Inherent structure within this network also implies the existence of subnetworks, or clusters, with unique properties. To explore this possibility, we identified clusters of DNs in the fly brain by applying the Louvain method, a community detection algorithm48. Indeed, we could reliably identify multiple clusters of DNs with strong interconnectivity (Fig. 6b, grey boxes). When we applied the same algorithm to our shuffled network, we only inconsistently found small clusters (Fig. 6c, grey boxes). This was apparent in the number of DNs in the five largest clusters for the original DN–DN network (726 ± 42 neurons) versus the shuffled DN–DN network (581 ± 51 neurons; mean ± s.d., P < 0.001 comparing 100 repetitions of the Louvain method). Within clusters, we observed predominantly strong excitatory connections (Fig. 6d, diagonal elements). By contrast, connectivity between clusters was dominated by inhibition (Fig. 6d, off-diagonal elements). In the shuffled DN–DN network, this inhibition was weaker and more uniformly distributed (Fig. 6e, off-diagonal elements).

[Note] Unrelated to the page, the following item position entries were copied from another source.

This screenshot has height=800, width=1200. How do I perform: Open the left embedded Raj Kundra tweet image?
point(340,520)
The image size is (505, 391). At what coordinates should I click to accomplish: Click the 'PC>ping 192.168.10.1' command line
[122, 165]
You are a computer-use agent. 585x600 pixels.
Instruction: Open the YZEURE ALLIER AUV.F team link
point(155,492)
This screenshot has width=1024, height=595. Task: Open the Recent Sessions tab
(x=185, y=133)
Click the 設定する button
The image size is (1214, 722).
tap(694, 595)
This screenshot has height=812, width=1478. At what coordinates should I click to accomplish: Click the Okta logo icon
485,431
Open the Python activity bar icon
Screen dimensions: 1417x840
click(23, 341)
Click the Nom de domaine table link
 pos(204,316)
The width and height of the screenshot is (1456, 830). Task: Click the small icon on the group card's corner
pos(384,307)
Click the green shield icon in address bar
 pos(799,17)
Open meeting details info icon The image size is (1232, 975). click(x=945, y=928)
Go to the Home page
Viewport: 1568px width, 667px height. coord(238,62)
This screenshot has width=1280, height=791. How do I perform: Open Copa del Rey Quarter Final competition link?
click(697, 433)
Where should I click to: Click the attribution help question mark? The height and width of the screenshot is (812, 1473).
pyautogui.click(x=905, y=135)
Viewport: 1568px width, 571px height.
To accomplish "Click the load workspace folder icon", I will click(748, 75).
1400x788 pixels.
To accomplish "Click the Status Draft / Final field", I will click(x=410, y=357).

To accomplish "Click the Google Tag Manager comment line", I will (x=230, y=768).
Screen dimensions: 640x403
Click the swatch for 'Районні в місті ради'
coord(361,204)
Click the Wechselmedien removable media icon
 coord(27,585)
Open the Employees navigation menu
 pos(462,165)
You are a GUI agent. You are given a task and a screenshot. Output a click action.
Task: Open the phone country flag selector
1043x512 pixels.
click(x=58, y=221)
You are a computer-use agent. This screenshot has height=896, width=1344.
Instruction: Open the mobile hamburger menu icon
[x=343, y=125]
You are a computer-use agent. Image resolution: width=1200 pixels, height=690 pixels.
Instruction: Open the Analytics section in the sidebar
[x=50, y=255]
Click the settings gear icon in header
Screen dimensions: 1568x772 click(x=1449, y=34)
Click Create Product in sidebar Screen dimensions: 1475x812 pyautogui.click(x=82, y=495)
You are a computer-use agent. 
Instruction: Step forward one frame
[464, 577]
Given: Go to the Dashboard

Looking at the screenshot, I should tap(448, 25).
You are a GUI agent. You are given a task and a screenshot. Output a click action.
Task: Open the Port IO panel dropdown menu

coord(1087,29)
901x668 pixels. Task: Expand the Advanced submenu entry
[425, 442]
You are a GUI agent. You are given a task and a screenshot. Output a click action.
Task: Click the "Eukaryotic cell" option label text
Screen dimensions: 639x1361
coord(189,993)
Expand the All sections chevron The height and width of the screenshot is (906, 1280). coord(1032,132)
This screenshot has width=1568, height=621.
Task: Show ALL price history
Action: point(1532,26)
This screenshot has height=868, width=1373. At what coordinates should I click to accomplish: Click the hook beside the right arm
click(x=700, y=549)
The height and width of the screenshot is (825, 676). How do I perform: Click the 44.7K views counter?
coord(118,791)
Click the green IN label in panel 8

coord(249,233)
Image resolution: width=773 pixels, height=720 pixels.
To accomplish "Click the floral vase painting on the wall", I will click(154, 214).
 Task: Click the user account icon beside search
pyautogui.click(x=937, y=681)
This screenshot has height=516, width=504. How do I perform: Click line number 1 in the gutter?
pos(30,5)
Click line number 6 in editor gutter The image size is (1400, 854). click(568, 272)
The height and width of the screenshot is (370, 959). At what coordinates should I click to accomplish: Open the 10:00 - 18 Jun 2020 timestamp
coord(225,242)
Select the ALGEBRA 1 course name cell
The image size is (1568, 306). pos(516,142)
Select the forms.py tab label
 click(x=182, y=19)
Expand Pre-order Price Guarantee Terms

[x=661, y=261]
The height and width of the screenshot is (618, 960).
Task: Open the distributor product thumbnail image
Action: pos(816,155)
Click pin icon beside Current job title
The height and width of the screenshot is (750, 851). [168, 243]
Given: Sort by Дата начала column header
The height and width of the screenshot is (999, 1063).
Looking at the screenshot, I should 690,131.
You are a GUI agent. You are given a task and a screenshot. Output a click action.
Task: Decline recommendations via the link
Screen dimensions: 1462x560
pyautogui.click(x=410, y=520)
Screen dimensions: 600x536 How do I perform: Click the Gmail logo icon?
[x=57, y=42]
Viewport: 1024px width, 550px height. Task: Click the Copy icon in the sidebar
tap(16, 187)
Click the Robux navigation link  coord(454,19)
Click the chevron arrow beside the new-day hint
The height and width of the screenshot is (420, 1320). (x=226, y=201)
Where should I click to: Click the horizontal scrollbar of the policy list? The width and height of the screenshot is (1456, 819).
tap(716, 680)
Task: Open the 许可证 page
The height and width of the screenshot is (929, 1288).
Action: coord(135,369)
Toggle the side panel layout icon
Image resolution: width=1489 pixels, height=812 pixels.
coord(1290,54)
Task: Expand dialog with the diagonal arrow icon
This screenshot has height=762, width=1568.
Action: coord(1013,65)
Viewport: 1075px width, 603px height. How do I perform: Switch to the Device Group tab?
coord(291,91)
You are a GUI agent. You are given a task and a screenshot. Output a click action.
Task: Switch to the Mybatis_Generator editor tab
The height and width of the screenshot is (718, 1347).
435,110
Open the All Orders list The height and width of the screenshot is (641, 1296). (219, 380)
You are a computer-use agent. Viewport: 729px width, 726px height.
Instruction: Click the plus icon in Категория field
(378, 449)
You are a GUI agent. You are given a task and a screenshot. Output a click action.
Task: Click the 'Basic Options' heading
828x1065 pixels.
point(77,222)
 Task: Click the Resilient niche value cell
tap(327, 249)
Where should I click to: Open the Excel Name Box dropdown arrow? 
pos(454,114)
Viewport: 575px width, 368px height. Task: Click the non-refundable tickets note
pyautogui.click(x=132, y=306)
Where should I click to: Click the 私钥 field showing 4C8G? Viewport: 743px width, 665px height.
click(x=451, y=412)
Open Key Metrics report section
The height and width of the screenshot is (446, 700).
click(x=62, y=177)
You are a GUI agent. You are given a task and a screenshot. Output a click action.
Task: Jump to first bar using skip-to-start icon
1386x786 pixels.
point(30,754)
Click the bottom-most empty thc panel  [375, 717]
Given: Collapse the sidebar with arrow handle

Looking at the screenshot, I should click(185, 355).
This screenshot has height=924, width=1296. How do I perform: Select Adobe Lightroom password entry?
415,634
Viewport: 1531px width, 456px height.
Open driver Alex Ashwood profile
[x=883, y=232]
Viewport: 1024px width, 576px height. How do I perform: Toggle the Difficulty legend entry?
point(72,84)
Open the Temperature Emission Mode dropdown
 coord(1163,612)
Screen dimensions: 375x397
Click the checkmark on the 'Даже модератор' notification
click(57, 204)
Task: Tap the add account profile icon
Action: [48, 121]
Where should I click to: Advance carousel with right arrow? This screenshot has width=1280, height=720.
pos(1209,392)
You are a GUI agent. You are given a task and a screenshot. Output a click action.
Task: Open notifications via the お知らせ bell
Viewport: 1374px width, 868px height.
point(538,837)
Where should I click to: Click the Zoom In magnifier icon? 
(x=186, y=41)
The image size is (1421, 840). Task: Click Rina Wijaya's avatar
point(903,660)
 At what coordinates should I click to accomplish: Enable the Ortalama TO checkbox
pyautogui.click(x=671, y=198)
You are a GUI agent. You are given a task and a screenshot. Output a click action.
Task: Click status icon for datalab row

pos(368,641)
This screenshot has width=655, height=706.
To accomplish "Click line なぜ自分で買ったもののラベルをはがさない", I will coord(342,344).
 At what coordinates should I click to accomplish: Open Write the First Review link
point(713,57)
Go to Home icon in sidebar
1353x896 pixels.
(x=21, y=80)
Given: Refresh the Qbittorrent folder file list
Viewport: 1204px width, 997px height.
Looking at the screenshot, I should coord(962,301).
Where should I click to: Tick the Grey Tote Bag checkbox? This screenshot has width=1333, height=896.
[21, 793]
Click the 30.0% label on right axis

Distinct excitatory clusters imply parallel DN modules with distinct anatomical and/or functional properties. We investigated this possibility by first asking whether DN clusters (with similar connectivity in the brain) connect to similar targets in the VNC. Specifically, we studied the projections of known DNs2,14 within the VNC connectome of an adult male fly13. This analysis revealed very specific projection patterns including, for example, that cluster 1 predominantly projects to a neuropil controlling the front legs (T1), cluster 2 predominantly to the lower tectulum (LTct), clusters 3 and 5 most strongly to all three leg neuropils (T1, T2 and T3), and clusters 4, 7, 9 and 10 predominantly to dorsal neuropils involved in wing, haltere and neck control (WTct, HTct and NTct, respectively) (Fig. 6f).

These results strongly suggest that specific excitatory DN clusters may also regulate distinct behaviours. To investigate this possibility, we identified 132 known DNs that have been shown or are predicted to be involved in anterior movements, walking, take-off, flight and landing (Supplementary Table 8). Indeed, we found that clusters included DNs with known links to specific behaviours and VNC projections (Fig. 6g). For example, as might be expected, DNs related to anterior grooming—DNg10 (ref. 21), DNg12 (ref. 21), aDN1 (ref. 4) and aDN2 (ref. 4)—were predominantly in cluster 1 targeting the T1 neuropil controlling the front legs. ComDNs that we studied experimentally were also in behaviourally consistent clusters (Fig. 6h). aDN1 and aDN2 are in the ‘anterior grooming’ cluster 1, whereas DNp09, MDN, DNa01, DNa02 and DNb02 are in the ‘walking’ or ‘steering’ clusters 3 and 9, with neurons in the right hemisphere being assigned mainly to cluster 3 and those in the left hemisphere being assigned to cluster 9 (Extended Data Fig. 7).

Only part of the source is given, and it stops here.